Tekstfragment
========================
↑ Een korte animatie van Karel ende Elegast.

Notities van tijdens het lezen:

Ze wilden mensen laten denken dat het waargebeurd was. (HET IS ECHT WAAR!)
Het werd gesproken. Het was dus niet opgeschreven om te lezen maar om te zeggen.
God komt heel snel al voor in het verhaal want god was in die tijd heel belangrijk. Hoofs gedragen was dus ook voor(al) god.
Kruis slaan: l l l l l
Engel heeft 3 keer tot hem geroepen à 3 is het heilige getal.
Bonnefooi = een onzeker bestaan (dat zou koning Karel liever hebben dan verstikt te zijn -> gaan stelen)
Karel vind het zo beschamend om uit stelen te gaan à omdat hij heel rijk is (Dat hebben ze heeeeel uitgebreid gezegd)
Maar God weet hem toch te overtuigen (belangrijk)
Alle sloten en deuren in zijn kasteel waren open en iedereen was aan het slapen à zoals God dat wilde.
Karel krijgt een beetje respect voor dieven
Hoofsheid = Karel gaat niet meer mensen vervolgens tot de dood om iets kleins, of land/alles ontnemen. Karel wil vechten. Niet slaan wanneer hij kan à hij vond het oneervol. Elegast blijft trouw aan de koning (hij gaat hem niet bestelen).
Niet hoofs = moet gedwongen LIEGEN, omdat hij niet kan zeggen dat hij Karel heet maar Edelbrecht.
Wat weten we van Elegast? = Karel heeft zijn land afgepakt, hij steelt om rond te komen maar niet van armen alleen van rijken, hij is heel listig.
De koning vond het oneervol om iemand te slaan zonder dat hij zich kon verdedigen.
========================
Datarijen
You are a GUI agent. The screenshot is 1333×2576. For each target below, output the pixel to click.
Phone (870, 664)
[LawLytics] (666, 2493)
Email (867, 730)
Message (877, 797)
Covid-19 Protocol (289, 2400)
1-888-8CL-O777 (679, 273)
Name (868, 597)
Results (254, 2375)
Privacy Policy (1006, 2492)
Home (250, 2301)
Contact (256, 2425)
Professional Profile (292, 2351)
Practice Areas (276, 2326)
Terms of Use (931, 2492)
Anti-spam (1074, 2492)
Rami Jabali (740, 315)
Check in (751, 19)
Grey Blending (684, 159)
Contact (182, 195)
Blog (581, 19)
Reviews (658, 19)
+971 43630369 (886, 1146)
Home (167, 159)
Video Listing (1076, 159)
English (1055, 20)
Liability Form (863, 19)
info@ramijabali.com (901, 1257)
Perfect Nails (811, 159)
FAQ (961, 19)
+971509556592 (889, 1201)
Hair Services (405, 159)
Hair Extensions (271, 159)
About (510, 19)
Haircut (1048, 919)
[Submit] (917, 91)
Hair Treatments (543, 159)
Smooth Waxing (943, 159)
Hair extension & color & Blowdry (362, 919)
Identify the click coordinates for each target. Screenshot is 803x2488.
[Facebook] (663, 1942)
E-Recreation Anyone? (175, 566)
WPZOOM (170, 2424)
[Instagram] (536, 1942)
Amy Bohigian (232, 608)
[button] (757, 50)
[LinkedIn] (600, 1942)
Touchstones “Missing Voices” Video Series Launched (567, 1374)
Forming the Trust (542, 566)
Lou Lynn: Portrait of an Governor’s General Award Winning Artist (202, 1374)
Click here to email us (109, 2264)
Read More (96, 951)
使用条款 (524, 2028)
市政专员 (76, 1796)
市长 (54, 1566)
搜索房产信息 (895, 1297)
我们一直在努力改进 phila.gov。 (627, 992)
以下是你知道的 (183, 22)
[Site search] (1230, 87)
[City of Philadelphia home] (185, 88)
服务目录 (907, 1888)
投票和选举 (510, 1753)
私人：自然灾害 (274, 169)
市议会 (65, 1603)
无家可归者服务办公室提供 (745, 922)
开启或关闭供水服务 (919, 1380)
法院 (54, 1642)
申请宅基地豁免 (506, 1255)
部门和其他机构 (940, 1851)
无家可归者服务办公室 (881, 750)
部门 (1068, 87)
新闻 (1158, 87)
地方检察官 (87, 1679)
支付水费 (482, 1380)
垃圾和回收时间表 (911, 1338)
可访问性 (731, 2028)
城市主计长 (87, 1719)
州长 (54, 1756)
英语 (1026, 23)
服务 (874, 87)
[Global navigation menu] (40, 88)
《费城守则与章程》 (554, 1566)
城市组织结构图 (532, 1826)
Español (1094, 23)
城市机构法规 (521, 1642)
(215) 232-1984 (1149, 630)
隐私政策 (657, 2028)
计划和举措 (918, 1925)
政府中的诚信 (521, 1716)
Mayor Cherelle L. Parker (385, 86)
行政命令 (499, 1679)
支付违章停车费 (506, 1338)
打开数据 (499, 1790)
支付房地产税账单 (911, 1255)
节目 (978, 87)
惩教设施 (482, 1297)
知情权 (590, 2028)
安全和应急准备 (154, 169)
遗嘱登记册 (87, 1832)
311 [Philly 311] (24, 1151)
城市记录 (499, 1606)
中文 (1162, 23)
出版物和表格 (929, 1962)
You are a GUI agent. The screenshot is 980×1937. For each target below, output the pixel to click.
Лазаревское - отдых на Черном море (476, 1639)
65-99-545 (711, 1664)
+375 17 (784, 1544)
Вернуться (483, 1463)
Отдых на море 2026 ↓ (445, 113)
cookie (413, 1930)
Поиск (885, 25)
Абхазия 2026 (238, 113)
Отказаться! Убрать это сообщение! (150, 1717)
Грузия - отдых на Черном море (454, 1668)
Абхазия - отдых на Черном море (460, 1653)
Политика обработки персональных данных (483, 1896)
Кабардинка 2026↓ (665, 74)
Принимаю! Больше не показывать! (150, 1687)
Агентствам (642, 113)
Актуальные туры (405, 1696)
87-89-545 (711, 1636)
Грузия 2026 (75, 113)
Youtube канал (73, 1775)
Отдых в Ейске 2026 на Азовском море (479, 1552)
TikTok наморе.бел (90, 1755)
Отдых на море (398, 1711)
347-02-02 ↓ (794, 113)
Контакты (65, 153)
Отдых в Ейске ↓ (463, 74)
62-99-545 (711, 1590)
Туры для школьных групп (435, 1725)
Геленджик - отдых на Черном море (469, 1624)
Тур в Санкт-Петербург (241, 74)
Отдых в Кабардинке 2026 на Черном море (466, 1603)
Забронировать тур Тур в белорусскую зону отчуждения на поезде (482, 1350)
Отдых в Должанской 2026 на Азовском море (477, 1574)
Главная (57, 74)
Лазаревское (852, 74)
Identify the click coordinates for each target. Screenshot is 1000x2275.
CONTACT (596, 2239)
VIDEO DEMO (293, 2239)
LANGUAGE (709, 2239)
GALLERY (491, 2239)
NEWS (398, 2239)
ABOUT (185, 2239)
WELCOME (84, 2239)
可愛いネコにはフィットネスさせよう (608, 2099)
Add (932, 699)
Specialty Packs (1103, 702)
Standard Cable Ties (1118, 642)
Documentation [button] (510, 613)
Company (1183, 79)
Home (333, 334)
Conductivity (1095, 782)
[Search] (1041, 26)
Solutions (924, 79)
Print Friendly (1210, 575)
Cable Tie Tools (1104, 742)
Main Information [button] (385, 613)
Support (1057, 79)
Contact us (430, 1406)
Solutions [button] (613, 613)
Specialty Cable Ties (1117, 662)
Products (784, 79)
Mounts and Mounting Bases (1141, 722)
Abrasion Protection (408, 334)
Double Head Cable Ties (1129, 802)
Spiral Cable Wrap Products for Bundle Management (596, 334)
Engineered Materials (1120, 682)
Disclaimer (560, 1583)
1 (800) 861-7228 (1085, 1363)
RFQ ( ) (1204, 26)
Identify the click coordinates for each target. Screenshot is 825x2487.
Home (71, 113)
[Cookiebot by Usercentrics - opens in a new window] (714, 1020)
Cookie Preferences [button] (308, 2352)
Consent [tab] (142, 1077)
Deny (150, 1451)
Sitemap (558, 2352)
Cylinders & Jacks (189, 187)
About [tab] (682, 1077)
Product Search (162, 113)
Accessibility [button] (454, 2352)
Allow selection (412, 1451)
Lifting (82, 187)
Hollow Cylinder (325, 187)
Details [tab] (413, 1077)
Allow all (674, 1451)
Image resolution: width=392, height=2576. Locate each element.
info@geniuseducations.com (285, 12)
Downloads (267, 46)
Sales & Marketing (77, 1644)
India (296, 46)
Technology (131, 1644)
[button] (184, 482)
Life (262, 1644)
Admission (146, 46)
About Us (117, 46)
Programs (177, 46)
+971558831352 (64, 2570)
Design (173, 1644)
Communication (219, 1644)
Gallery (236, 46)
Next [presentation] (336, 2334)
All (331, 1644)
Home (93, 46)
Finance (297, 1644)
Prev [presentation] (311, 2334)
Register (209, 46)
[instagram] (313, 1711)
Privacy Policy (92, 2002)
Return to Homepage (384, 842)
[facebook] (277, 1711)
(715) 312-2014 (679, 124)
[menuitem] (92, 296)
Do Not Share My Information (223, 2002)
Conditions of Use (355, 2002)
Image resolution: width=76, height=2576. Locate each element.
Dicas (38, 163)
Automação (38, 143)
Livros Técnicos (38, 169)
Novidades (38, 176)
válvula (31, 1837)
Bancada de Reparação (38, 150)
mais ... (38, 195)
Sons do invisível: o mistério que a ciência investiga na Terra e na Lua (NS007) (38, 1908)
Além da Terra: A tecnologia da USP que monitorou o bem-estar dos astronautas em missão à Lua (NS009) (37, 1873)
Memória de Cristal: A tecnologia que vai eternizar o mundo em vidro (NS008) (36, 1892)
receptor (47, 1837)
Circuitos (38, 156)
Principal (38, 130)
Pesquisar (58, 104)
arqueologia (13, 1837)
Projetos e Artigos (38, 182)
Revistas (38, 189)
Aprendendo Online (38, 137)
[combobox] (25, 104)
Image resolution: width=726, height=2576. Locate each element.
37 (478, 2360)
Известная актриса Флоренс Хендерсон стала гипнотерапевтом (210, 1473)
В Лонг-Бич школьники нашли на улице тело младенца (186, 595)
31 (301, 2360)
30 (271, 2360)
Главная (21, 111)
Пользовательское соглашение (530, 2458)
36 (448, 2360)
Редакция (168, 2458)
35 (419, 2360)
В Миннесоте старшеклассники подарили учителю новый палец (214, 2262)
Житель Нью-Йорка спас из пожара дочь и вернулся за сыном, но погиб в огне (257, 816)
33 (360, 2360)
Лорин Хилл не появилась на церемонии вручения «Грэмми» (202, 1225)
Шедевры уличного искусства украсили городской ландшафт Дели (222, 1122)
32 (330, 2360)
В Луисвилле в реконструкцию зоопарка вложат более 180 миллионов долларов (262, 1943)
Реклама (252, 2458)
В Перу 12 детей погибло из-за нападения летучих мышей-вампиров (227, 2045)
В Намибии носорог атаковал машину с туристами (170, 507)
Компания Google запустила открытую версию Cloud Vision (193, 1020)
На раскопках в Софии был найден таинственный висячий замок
========================
Opdrachten
1. Noem alles wat de notities over Karel ende Elegast vermelden als antwoord op de vraag wat we van Elegast weten.
2. Pak de notities over Karel ende Elegast op na de laatste zin en schrijf ze in dezelfde stijl verder.

Antwoorden op volgorde
1.
- Karel heeft zijn land afgepakt.
- Hij steelt om rond te komen.
- Hij steelt niet van armen, alleen van rijken.
- Hij is heel listig.

2.
Het is belangrijk dat Elegast steelt maar niet van armen!!
Hij liegt dat hij heel veel steelt om Elegast zijn vertrouwen te winnen.
Karel zegt dat hij van de koning wilt stelen maar Elegast wil dat niet hij blijft “trouw” aan de koning.
Moraal van het verhaal: luister naar god.

 

Het verhaal zelf:

Heilige engel spreekt tot Koning (Karel) zegt dat hij moet stelen, anders zal hij alles verliezen en doodgaan.
Hij was heel overtuigd van zichzelf. Hij had alles en hij was de rijkste en beste van alles en iedereen.
Hij weet niet of hij moet geloven wat er gezegd wordt, hij wilde niet negeren dus ging uit stelen.
Hij gaat dus stelen en kan “ontsnappen” uit zijn kasteel, alle deuren waren open en iedereen sliep.
Bij de poort waren de wachten ook aan het slapen. Dat is zoals God het wilde.
Toen hij in zadel zat sprak hij tot God. Vooral dat hij (in) hem gelooft (heer ik geloof dat u …) En vraagt God hem te helpen.
Reedt bos in. Heldere nacht.
Hij was gewoonte om dieven te vervolgen waar hij ze maar kon vinden. Maar nu had hij waardering voor dieven.
Hij zegt dat hij Elegast heeft verdreven en dat hij dat nu eigenlijk best zielig vond en dat hij spijt had hiervan.
Elegast steelt alleen van rijken mensen niet van armen. (hij (Elegast) is bijzonder listig, niemand kan hem gevangen nemen.)
Karel hoopt Elegast tegen te komen, en direct daarna kwam hij Elegast tegen. Elegast helemaal zwart.
Karel dacht dat de zwarte ridder de duivel was, omdat hij zwart was (de kleur van de duivel was zwart). En hij was heel bang voor het figuur (de duivel).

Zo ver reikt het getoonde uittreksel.